Nicaraguan President Daniel Ortega said today that U.S. economic sanctions would worsen an already "critical economic situation" in his country and compared President Reagan's policies to those of Adolf Hitler.
Ortega appeared at a joint news conference here with Spanish Prime Minister Felipe Gonzalez, who hosted Reagan earlier this week. The Spanish leader seemed at pains to disassociate himself from Ortega's comparison of the United States to Nazi Germany.
"The United States played the leading role in liberating Europe from Nazism and fascism," Gonzalez said, "and I am sure it would do so again."
Ortega, who visited a Nazi concentration camp two days ago in Poland, said the graves there reminded him that "Reagan has killed 150 children" through the actions of U.S.-funded rebels in Nicaragua, "and wants to convert Nicaragua into a concentration camp.
"To say that he is emulating what Hitler did is no exaggeration."
The Nicaraguan leader's comments came after a private three-hour lunch with Gonzalez. Ortega arrived here this morning for what is being termed a three-day "technical stopover" at the end of a Soviet Bloc tour that began April 28 in Moscow.
Next week, he will travel to France, Italy, Sweden and Finland which, like Spain, currently are governed by socialist or social democratic parties.
Gonzalez said that he had no interest in mediating between Managua and Washington. But he said that Spain could play a role in promoting peace and dialogue because of its historically good relations with the two countries.
Reiterating his opposition to the sanctions announced by the White House May 1, Gonzalez said that Spain would continue its policy of aid and trade with Nicaragua, and was considering adding to a current $40 million credit line. He said Spanish military aid to the Sandinista government, however, would be a "mistake."
Gonzalez suggested that "it would be good for there to be a verbal deescalation, and I don't mean just unilaterally, but multilaterally as well" between the United States and Nicaragua.
"There should be respect for the sovereign decisions of each nation, and respect for the international rules of the game."
Ortega's Western European swing was tacked on hastily to the 14-day Soviet Bloc tour following western criticism of the timing of his departure for Moscow. The trip came within days of a congressional vote blocking a White House-requested resumption of aid to the rebels, and helped contribute to the administration's decision to impose sanctions.
During his talks with Reagan last week, Gonzalez pushed for a resumption of the talks conducted in Mexico for several months last year between the United States and Nicaragua. The administration stopped the dialogue, charging lack of good faith by Managua.
The administration has demanded that the Sandinistas hold direct talks with the rebels. But Ortega said today that "the head of the contras," as the rebels are known, "is Reagan. To talk to Reagan is to talk to the contras."
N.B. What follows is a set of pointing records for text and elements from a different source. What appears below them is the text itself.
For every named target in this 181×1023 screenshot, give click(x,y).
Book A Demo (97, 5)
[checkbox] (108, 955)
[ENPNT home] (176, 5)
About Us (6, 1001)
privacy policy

Officials here have characterized "differences" between U.S. and Spanish policy over Nicaragua as centering around the U.S. assessment of the Sandinista slide toward "totalitarianism" as "irreversible." The Spanish position is that the Nicaraguan revolution is still in a formative stage and that continuing U.S. pressure including the sanctions, will push Managua ever more into the arms of the Soviets.
But Gonzalez and other officials also have been privately critical of what they see as Sandinista excesses and failure to fully implement the Sandinistas' "original program."
In the news conference today, Gonzalez made repeated references to the Sandinista promise of "political pluralism, nonalignment and a mixed economy." While he said that steps such as censorship taken by the Sandinistas were somewhat understandable because of the ongoing war in Nicaragua, he called on Ortega to end these "extraordinary measures" as soon as the war ended.
Gonzalez believes himself to be in a special position regarding Nicaragua, officials here have said, not only because of Spain's historical ties with Latin America, but also because of his own leftist credentials and his personal contacts with a number of Latin American leaders.
But the Spanish leader has been pressed by the left in his country to be more outspoken in his support for the Sandinistas and his opposition to U.S. policy than he apparently would like to be.
Ortega spent much of the news conference defending his trip to Moscow as necessary for Nicaragua's economic survival.
U.S. economic pressure had begun several years ago, he said, with administration cancellation of aid programs and efforts to block international loans to Nicaragua. When the United States assisted in rebel mining of Nicaraguan harbors and the subsequent damage to oil shipments, "the Soviet Union sent us oil," Ortega said.
"When the United States canceled credits with which we buy wheat and cooking oil, the Soviet Union was the first country that sent them to us," he said.
Thus it was natural, Ortega implied, that Nicaragua would turn to the Soviets for help.
"Our visit to the socialist countries . . . provoked a reaction in the United States," Ortega said. "But it is good to remember that Nicaragua is not a state of the U.S. states. It doesn't have to ask permission of President Reagan to go to Moscow, to Paris, to Spain or to Bulgaria."